**Exercise text:**
○ ○ ○
A coral snake’s little teeth.

Coral Snake antivenin was solely manufactured by one US drug company, Wyeth Pharmaceuticals (now a wholly owned subsidy of Pfizer Inc.). In 2003 Wyeth ceased manufacturing coral snake antivenin since too few people were bitten to make the product profitable.  There is still a small supply left on hand (although the expiration date has been extended twice), but Pfizer does not seem to have any intention of pursuing a microscopic niche market when it has more profitable businesses to pursue.  Foreign pharmaceutical companies continue to produce coral snake antivenin, but they do not sell it in the United States because of prohibitive licensing and regulatory costs (hooray! the United States health care system is unsolving problems which were figured out 40 years ago!).

Actually Wyeth just doesn’t want to save this guy.*

*Don’t be this guy.

Woodblock prints of ages past show giant octopuses ripping apart boats and feasting on sailors like popcorn.  These artifacts of ancient sea-lore make for rousing images, but they are quite wrong:  octopuses are fierce and cunning hunters but they present little danger to humans—with a noteworthy exception.  The truly dangerous octopuses are not giant monsters (perhaps the artists of yesteryear were thinking of the mighty giant squid?) but rather tiny jewel-like beauties from the genus Hapalochlaena which includes only three or four species.  Known as blue-ring octopuses the tiny creatures swim in tide pools and shallows of the Indo-Pacific Ocean from Japan down to Australia (where they are most prevalent).  Blue-ringed octopuses live on shrimp, crabs, minnows, and horseshoe crabs.  They are tremendous hunters who use camouflage, stealth, and guile to catch their prey.  However, these tools pale before their greatest weapon: the little octopuses are among the most poisonous creatures on planet Earth.

(photo by Aluki from Flickr)

Like the flamboyant cuttlefish, the blue-ringed octopus does not like to bite without giving warning but advertises its toxicity with vivid coloration.  The octopus can conceal itself with tremendous prowess however, as soon as it becomes aware of a predator or some other threat, it dials up its coloration changing from muted reef tones to brilliant yellow with iridescent blue rings.  If you see something like this in the ocean, for heaven’s sake don’t touch it.  The octopus’s warning colors let ocean predators know to leave it alone but immediately attract humankind’s magpie urge to grab shiny things.  Although blue-ringed octopuses are good natured and have been known not to bite people who were provoking them rather intensely, their bites have caused more than seventy recorded fatalities in Australia. The octopus has a tiny beak and often a victim does not realize they have been bitten until they began to fall into paralysis and their respiration starts to fail.
○ ○ ○
**Required work:**
a) Rewrite everything from "Coral Snake antivenin was" down to "be this guy." in the passage on coral snakes and blue-ringed octopuses, putting "antivenom" wherever "antivenin" stands.
b) Summarize the passage on coral snakes and blue-ringed octopuses in two sentences.
c) Go on with the passage on coral snakes and blue-ringed octopuses from the point where it stops.
○ ○ ○
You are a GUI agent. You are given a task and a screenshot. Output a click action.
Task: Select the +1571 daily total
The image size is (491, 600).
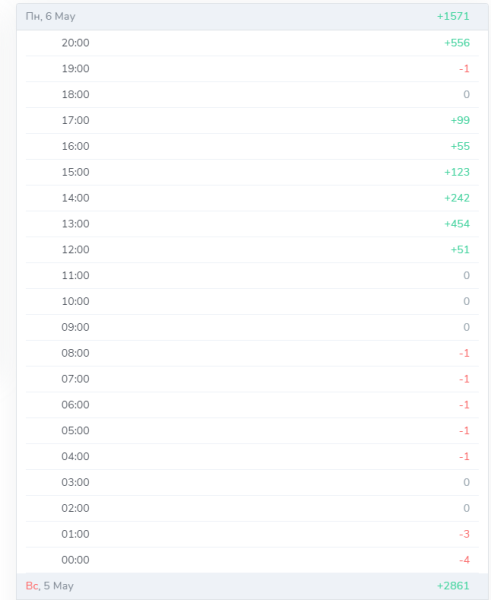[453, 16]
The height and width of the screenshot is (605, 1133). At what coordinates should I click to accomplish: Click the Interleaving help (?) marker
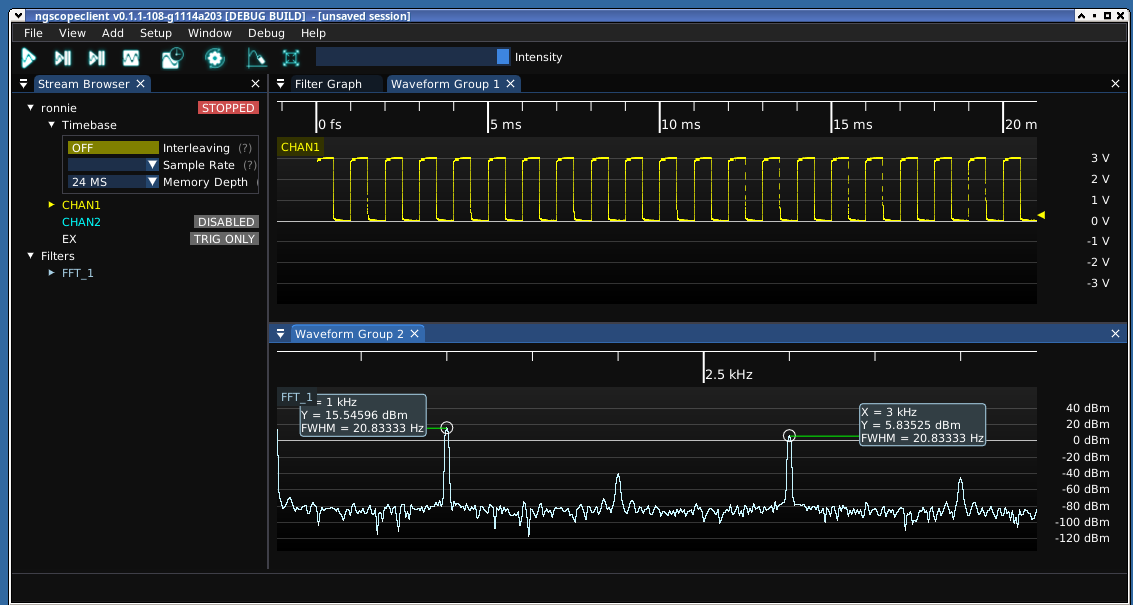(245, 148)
○ ○ ○
**Exercise responses:**
a)
Coral Snake antivenom was solely manufactured by one US drug company, Wyeth Pharmaceuticals (now a wholly owned subsidy of Pfizer Inc.). In 2003 Wyeth ceased manufacturing coral snake antivenom since too few people were bitten to make the product profitable.  There is still a small supply left on hand (although the expiration date has been extended twice), but Pfizer does not seem to have any intention of pursuing a microscopic niche market when it has more profitable businesses to pursue.  Foreign pharmaceutical companies continue to produce coral snake antivenom, but they do not sell it in the United States because of prohibitive licensing and regulatory costs (hooray! the United States health care system is unsolving problems which were figured out 40 years ago!).

Actually Wyeth just doesn’t want to save this guy.*

*Don’t be this guy.

b) Wyeth was the only US maker of coral snake antivenin and stopped producing it in 2003 because too few people were bitten for it to pay, while foreign companies that still make it do not sell it in the United States because of licensing and regulatory costs. Blue-ringed octopuses are small hunters of the Indo-Pacific that switch to bright warning colors when threatened and are among the most poisonous creatures on Earth, with bites that have caused more than seventy recorded deaths in Australia.

c)
Argh, I said don't touch it

The venom of the blue ringed octopus is a complicated pharmacological cocktail which includes tetrodotoxin, 5-hydroxytryptamine, hyaluronidase, tyramine, histamine, tryptamine, octopamine, taurine, acetylcholine, and dopamine. The most active ingredient tetrodotoxin blocks the sodium channels which conducting sodium ions (Na+) through a cell’s plasma membrane.  This causes total paralysis for the octopus victim, however if clever and persistent rescuers are present at the time of the bite they can rescue the unfortunate soul with continuous artificial respiration.  This is no small matter as bite victims are often rendered completely unresponsive by the paralytic victim.  Although completely conscious they are unable to communicate in any way or even breathe.  If artificial respiration is initiated immediately and continued until the body can metabolize and eliminate the toxin, bite victims can survive (although it sounds like rather an ordeal).

Blue ringed octopuses are tender and solicitous mothers.  The mother octopus lays a clutch of approximately 50 eggs in autumn which she incubates beneath her arms for about six months (during which time she is unable to eat).  When the eggs hatch, the mother octopus dies. The baby octopuses reach sexual maturity in about a year.  Despite their cleverness and beauty, the animals are as ephemeral as they are deadly.

Under its mother's watchful eye a baby southern blue-ringed octopus (Hapalochlaena maculosa) emerges from its egg.